:: What to work on ::
Reproduce the stretch of entries below word for word, from the line containing "has height=684, width=1280." through the line containing "center [1349, 848].", including both of those lines.

:: The data ::
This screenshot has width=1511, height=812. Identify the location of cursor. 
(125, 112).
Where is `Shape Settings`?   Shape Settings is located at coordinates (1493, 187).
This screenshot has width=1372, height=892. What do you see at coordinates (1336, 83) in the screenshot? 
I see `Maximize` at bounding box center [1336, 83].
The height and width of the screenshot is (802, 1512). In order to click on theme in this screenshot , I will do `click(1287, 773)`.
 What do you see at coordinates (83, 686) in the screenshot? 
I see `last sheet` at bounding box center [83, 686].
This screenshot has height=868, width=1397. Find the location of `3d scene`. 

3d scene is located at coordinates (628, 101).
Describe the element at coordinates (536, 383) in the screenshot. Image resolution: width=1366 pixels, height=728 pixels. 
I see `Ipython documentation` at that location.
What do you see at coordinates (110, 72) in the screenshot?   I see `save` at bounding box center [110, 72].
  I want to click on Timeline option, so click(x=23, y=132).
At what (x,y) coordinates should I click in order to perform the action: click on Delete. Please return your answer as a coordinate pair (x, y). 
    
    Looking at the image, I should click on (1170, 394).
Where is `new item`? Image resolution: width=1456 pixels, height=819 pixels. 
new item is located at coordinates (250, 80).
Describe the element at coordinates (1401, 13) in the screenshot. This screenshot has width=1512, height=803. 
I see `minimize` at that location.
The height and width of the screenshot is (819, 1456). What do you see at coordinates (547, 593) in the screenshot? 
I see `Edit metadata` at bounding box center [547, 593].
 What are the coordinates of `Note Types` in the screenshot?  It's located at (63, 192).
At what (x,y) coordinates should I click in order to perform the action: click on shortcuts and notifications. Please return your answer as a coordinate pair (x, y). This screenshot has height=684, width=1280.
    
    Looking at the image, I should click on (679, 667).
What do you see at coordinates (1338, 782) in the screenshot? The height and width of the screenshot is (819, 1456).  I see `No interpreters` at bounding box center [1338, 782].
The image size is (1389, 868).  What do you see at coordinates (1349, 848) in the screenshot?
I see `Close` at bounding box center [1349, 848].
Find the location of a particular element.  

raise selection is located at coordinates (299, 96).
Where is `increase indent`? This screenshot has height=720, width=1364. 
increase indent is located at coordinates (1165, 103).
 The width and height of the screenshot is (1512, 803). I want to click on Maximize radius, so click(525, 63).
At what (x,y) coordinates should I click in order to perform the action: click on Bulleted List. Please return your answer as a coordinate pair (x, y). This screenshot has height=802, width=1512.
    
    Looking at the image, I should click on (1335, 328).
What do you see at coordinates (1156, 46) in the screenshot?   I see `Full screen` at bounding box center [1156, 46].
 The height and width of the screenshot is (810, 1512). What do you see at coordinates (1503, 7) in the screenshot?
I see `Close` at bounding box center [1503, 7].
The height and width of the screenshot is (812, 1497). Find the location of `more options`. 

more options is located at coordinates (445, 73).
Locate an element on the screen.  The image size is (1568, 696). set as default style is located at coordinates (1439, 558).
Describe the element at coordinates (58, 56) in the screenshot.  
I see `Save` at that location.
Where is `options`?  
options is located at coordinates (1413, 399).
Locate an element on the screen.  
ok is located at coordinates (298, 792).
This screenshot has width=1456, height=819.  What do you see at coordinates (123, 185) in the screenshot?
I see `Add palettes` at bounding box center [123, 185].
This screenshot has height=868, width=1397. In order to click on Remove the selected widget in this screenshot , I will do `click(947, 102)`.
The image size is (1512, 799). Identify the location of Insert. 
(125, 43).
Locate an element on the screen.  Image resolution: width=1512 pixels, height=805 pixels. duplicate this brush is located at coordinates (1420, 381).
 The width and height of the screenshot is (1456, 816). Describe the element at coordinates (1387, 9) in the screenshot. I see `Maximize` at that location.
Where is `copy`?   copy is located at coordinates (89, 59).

:: Output below ::
At what (x,y) coordinates should I click in order to perform the action: click on shortcuts and notifications. Please return your answer as a coordinate pair (x, y). This screenshot has height=684, width=1280.
    
    Looking at the image, I should click on (679, 667).
What do you see at coordinates (1338, 782) in the screenshot? The height and width of the screenshot is (819, 1456).  I see `No interpreters` at bounding box center [1338, 782].
The image size is (1389, 868).  What do you see at coordinates (1349, 848) in the screenshot?
I see `Close` at bounding box center [1349, 848].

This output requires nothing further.